--- Work to do ---
Copy the data below word for word, starting at the line containing "Where should I click to: Uncheck" and ending at the line containing "Choose the rose", with both of those lines included.

--- Material for this task ---
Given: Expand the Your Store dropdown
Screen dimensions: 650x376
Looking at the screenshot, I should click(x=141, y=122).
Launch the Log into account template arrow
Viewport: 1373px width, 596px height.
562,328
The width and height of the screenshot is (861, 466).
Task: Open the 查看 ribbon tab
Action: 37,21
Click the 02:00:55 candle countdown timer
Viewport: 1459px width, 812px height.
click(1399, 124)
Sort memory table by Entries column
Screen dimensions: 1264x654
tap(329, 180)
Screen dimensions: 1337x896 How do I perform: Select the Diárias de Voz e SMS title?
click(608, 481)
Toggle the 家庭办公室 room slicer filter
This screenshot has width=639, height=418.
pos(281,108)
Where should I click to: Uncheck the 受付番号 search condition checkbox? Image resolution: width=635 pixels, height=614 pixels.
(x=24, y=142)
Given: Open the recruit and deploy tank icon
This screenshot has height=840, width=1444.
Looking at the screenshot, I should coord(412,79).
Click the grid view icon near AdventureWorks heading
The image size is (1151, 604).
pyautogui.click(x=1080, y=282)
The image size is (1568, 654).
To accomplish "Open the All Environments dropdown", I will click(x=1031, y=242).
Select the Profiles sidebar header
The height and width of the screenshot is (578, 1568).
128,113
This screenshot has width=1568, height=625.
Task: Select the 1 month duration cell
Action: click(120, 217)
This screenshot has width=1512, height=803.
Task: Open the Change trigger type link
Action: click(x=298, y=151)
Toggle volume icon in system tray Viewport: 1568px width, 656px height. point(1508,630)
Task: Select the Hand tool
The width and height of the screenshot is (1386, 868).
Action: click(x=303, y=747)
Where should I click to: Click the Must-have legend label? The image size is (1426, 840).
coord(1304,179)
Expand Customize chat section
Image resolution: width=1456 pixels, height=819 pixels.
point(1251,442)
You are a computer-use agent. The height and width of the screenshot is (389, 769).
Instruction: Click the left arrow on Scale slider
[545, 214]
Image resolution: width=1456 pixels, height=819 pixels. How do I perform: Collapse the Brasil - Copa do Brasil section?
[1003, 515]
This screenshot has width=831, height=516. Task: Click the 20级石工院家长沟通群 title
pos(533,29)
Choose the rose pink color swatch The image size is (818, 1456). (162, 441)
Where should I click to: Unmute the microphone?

--- Solution ---
Where should I click to: Uncheck the 受付番号 search condition checkbox? Image resolution: width=635 pixels, height=614 pixels.
(x=24, y=142)
Given: Open the recruit and deploy tank icon
This screenshot has height=840, width=1444.
Looking at the screenshot, I should coord(412,79).
Click the grid view icon near AdventureWorks heading
The image size is (1151, 604).
pyautogui.click(x=1080, y=282)
The image size is (1568, 654).
To accomplish "Open the All Environments dropdown", I will click(x=1031, y=242).
Select the Profiles sidebar header
The height and width of the screenshot is (578, 1568).
128,113
This screenshot has width=1568, height=625.
Task: Select the 1 month duration cell
Action: click(120, 217)
This screenshot has width=1512, height=803.
Task: Open the Change trigger type link
Action: click(x=298, y=151)
Toggle volume icon in system tray Viewport: 1568px width, 656px height. point(1508,630)
Task: Select the Hand tool
The width and height of the screenshot is (1386, 868).
Action: click(x=303, y=747)
Where should I click to: Click the Must-have legend label? The image size is (1426, 840).
coord(1304,179)
Expand Customize chat section
Image resolution: width=1456 pixels, height=819 pixels.
point(1251,442)
You are a computer-use agent. The height and width of the screenshot is (389, 769).
Instruction: Click the left arrow on Scale slider
[545, 214]
Image resolution: width=1456 pixels, height=819 pixels. How do I perform: Collapse the Brasil - Copa do Brasil section?
[1003, 515]
This screenshot has width=831, height=516. Task: Click the 20级石工院家长沟通群 title
pos(533,29)
Choose the rose pink color swatch The image size is (818, 1456). (162, 441)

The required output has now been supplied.